Segment Start: Extracted information

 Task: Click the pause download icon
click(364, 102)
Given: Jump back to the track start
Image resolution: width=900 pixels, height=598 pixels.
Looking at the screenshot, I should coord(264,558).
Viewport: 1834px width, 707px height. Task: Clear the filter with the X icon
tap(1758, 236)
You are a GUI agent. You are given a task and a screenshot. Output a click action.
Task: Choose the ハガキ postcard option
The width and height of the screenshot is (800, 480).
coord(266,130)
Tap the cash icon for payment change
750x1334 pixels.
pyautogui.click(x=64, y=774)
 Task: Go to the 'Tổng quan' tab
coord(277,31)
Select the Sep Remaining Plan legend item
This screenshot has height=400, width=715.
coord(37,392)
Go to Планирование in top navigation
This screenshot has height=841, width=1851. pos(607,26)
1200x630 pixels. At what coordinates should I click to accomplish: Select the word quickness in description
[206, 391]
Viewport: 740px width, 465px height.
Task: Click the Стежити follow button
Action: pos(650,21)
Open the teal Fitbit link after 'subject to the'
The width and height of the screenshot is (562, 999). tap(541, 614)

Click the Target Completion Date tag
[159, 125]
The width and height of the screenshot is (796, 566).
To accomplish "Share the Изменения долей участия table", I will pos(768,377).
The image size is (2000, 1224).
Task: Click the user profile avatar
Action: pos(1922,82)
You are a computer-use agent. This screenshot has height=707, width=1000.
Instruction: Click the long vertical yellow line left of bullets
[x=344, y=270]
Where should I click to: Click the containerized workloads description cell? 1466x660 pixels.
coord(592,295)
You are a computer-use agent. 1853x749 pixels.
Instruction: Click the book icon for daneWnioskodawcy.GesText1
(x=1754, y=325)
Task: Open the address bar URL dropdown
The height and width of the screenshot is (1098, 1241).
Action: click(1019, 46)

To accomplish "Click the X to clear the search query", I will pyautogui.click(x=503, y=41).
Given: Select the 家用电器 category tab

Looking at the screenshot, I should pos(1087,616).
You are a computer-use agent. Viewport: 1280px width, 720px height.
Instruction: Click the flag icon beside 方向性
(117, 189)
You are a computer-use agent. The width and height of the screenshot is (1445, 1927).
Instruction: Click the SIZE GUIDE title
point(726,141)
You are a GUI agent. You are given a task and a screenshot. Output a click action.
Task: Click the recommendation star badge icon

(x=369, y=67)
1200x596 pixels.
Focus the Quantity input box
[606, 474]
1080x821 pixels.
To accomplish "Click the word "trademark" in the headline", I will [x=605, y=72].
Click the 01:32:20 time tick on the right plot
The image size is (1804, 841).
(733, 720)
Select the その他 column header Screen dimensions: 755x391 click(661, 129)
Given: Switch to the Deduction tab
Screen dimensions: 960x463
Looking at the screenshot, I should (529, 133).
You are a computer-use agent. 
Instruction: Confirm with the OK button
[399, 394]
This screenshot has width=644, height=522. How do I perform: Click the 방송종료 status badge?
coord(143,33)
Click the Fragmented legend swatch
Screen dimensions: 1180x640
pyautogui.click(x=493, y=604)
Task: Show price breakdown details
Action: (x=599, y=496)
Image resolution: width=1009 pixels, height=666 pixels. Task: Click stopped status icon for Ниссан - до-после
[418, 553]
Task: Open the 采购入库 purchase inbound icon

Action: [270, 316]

Segment End: Extracted information

- Work required
Return every record in full, word for word.

- Written response
 Task: Click the pause download icon
click(364, 102)
Given: Jump back to the track start
Image resolution: width=900 pixels, height=598 pixels.
Looking at the screenshot, I should coord(264,558).
Viewport: 1834px width, 707px height. Task: Clear the filter with the X icon
tap(1758, 236)
You are a GUI agent. You are given a task and a screenshot. Output a click action.
Task: Choose the ハガキ postcard option
The width and height of the screenshot is (800, 480).
coord(266,130)
Tap the cash icon for payment change
750x1334 pixels.
pyautogui.click(x=64, y=774)
 Task: Go to the 'Tổng quan' tab
coord(277,31)
Select the Sep Remaining Plan legend item
This screenshot has height=400, width=715.
coord(37,392)
Go to Планирование in top navigation
This screenshot has height=841, width=1851. pos(607,26)
1200x630 pixels. At what coordinates should I click to accomplish: Select the word quickness in description
[206, 391]
Viewport: 740px width, 465px height.
Task: Click the Стежити follow button
Action: pos(650,21)
Open the teal Fitbit link after 'subject to the'
The width and height of the screenshot is (562, 999). tap(541, 614)

Click the Target Completion Date tag
[159, 125]
The width and height of the screenshot is (796, 566).
To accomplish "Share the Изменения долей участия table", I will pos(768,377).
The image size is (2000, 1224).
Task: Click the user profile avatar
Action: pos(1922,82)
You are a computer-use agent. This screenshot has height=707, width=1000.
Instruction: Click the long vertical yellow line left of bullets
[x=344, y=270]
Where should I click to: Click the containerized workloads description cell? 1466x660 pixels.
coord(592,295)
You are a computer-use agent. 1853x749 pixels.
Instruction: Click the book icon for daneWnioskodawcy.GesText1
(x=1754, y=325)
Task: Open the address bar URL dropdown
The height and width of the screenshot is (1098, 1241).
Action: click(1019, 46)

To accomplish "Click the X to clear the search query", I will pyautogui.click(x=503, y=41).
Given: Select the 家用电器 category tab

Looking at the screenshot, I should pos(1087,616).
You are a computer-use agent. Viewport: 1280px width, 720px height.
Instruction: Click the flag icon beside 方向性
(117, 189)
You are a computer-use agent. The width and height of the screenshot is (1445, 1927).
Instruction: Click the SIZE GUIDE title
point(726,141)
You are a GUI agent. You are given a task and a screenshot. Output a click action.
Task: Click the recommendation star badge icon

(x=369, y=67)
1200x596 pixels.
Focus the Quantity input box
[606, 474]
1080x821 pixels.
To accomplish "Click the word "trademark" in the headline", I will [x=605, y=72].
Click the 01:32:20 time tick on the right plot
The image size is (1804, 841).
(733, 720)
Select the その他 column header Screen dimensions: 755x391 click(661, 129)
Given: Switch to the Deduction tab
Screen dimensions: 960x463
Looking at the screenshot, I should (529, 133).
You are a computer-use agent. 
Instruction: Confirm with the OK button
[399, 394]
This screenshot has width=644, height=522. How do I perform: Click the 방송종료 status badge?
coord(143,33)
Click the Fragmented legend swatch
Screen dimensions: 1180x640
pyautogui.click(x=493, y=604)
Task: Show price breakdown details
Action: (x=599, y=496)
Image resolution: width=1009 pixels, height=666 pixels. Task: Click stopped status icon for Ниссан - до-после
[418, 553]
Task: Open the 采购入库 purchase inbound icon

Action: [270, 316]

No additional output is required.